**Record excerpts**

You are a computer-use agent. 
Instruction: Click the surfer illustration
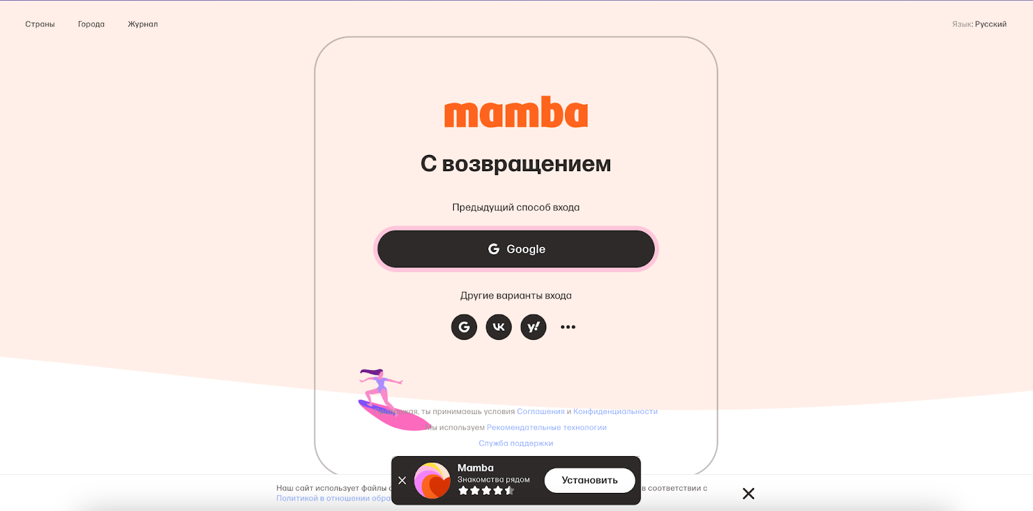point(392,399)
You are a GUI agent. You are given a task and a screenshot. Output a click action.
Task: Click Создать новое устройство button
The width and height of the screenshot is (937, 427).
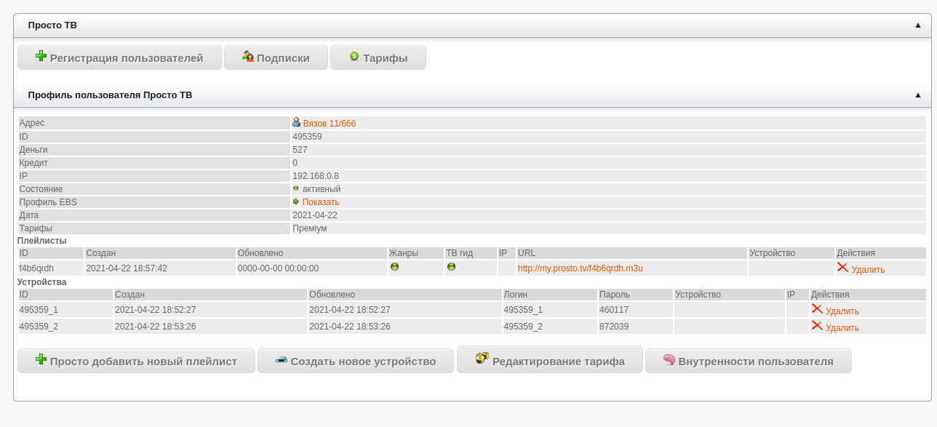pyautogui.click(x=355, y=361)
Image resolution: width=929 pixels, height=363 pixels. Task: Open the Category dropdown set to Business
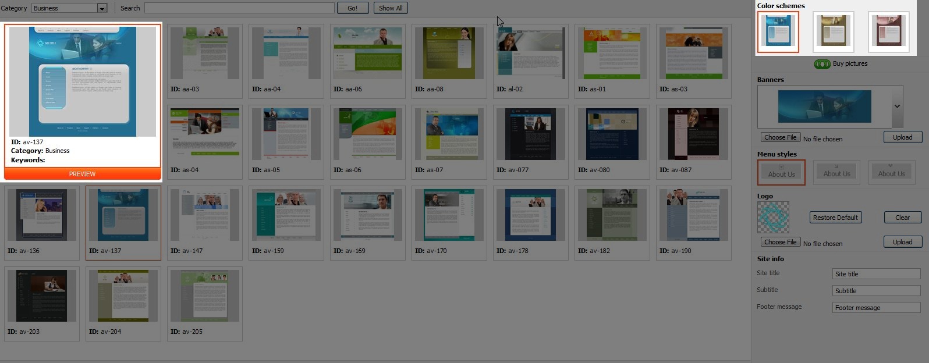point(69,8)
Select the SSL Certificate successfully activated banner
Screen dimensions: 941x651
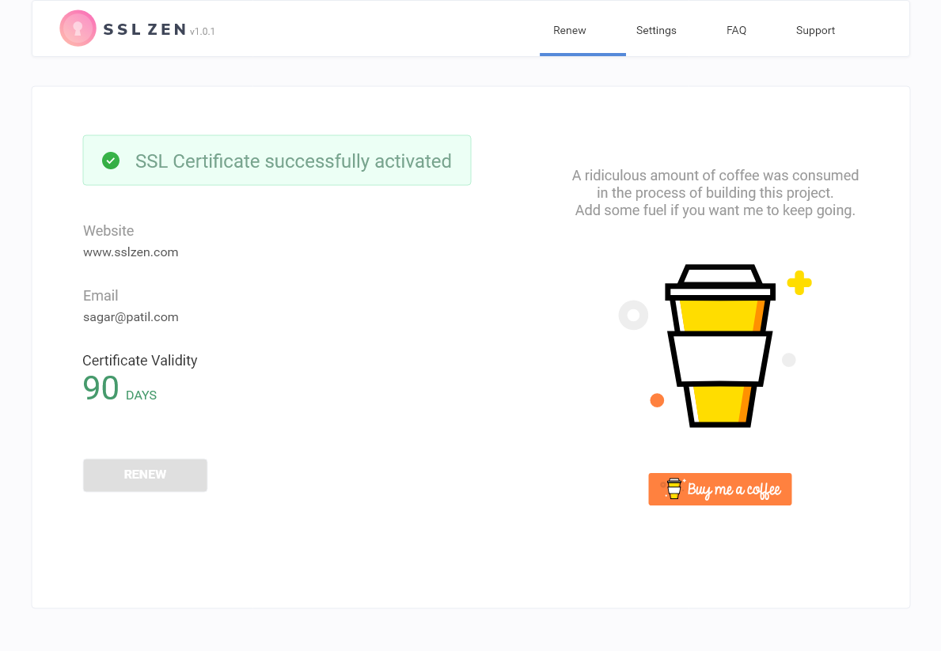tap(276, 160)
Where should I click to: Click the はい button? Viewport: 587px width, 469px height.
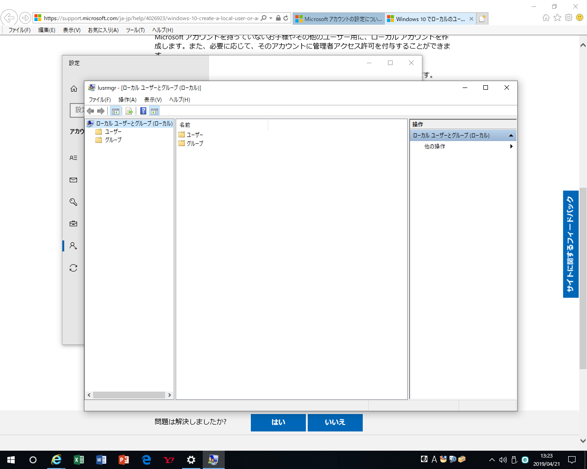pyautogui.click(x=278, y=422)
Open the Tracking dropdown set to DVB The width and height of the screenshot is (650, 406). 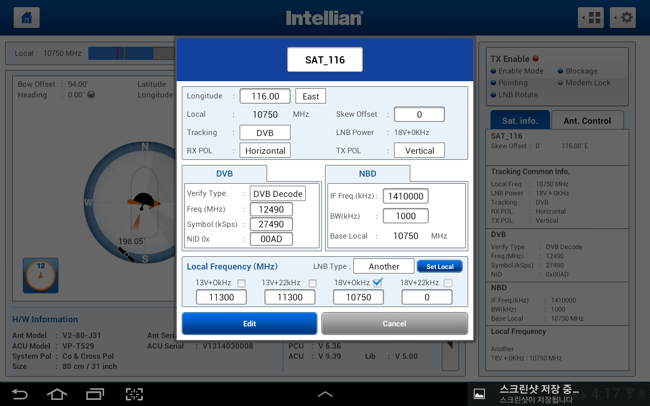click(265, 132)
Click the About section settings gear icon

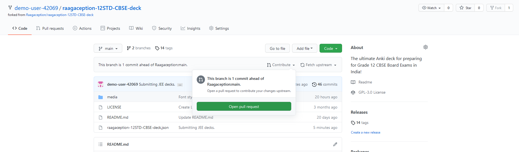pyautogui.click(x=425, y=47)
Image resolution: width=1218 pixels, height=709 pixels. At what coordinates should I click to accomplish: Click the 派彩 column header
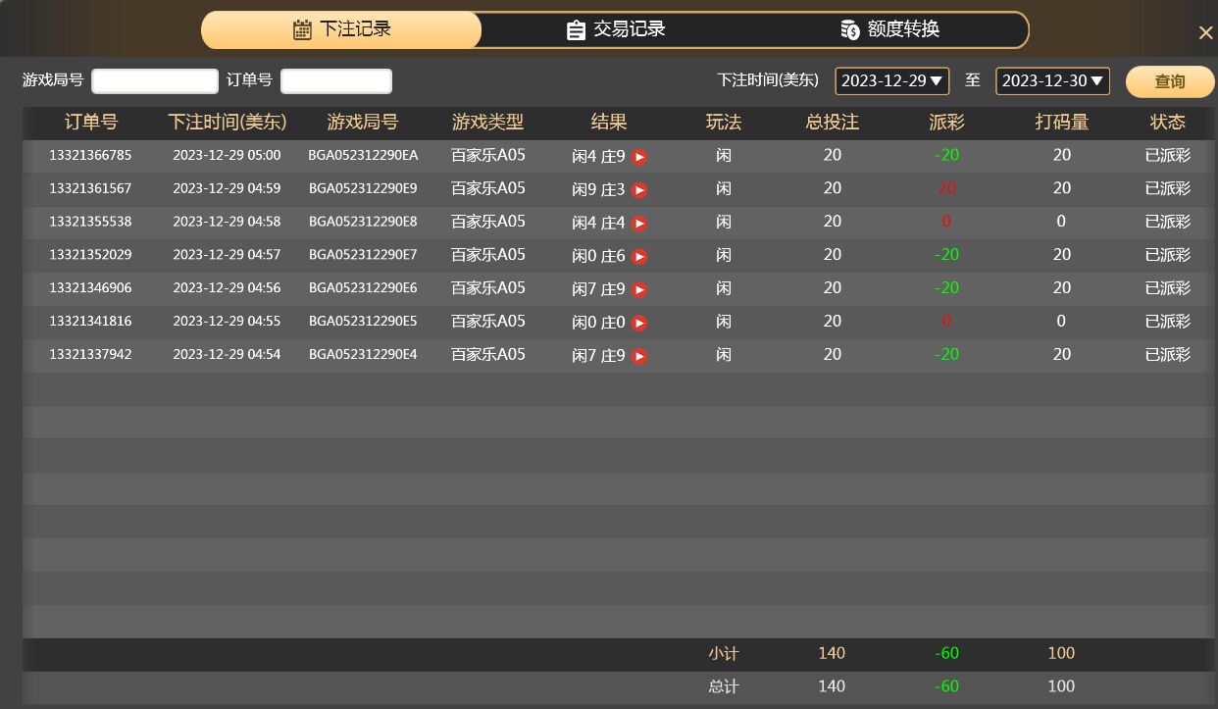pyautogui.click(x=946, y=123)
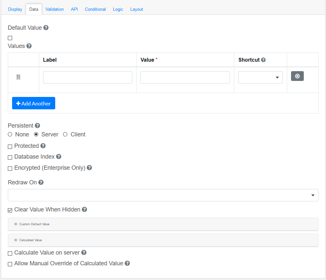Click the Add Another button

[34, 103]
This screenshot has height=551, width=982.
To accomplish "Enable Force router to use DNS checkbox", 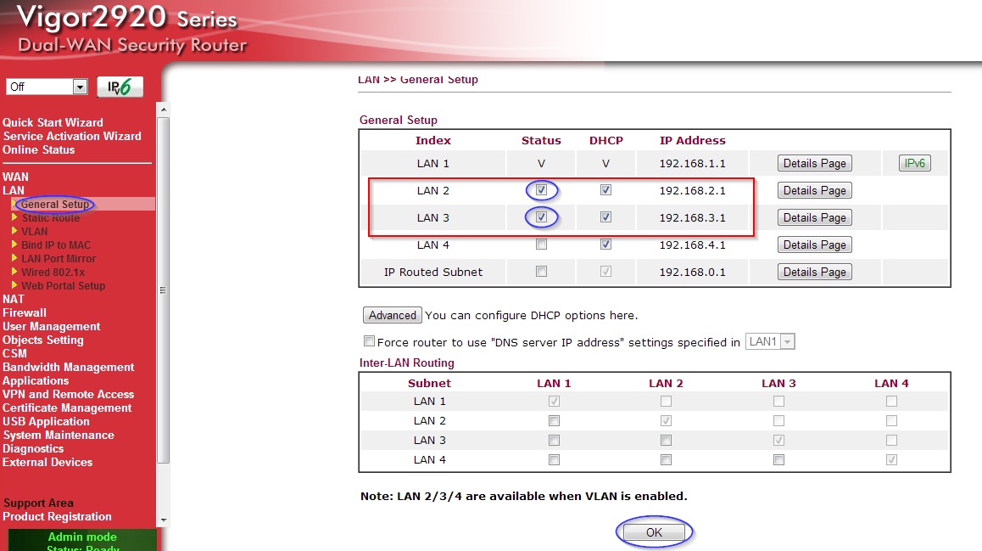I will pos(369,341).
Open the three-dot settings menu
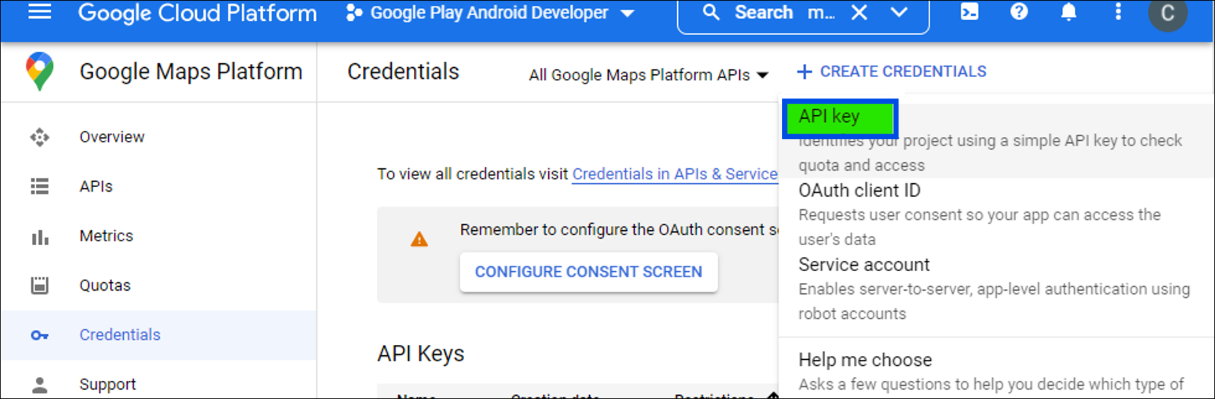Viewport: 1215px width, 399px height. pos(1118,12)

**Exercise instructions**
Your reply should hold every line from the data that contains "agent", copied in full.

**Your response**
You are a computer-use agent. 
You are a GUI agent. You are given a task and a screenshot. Output a click action.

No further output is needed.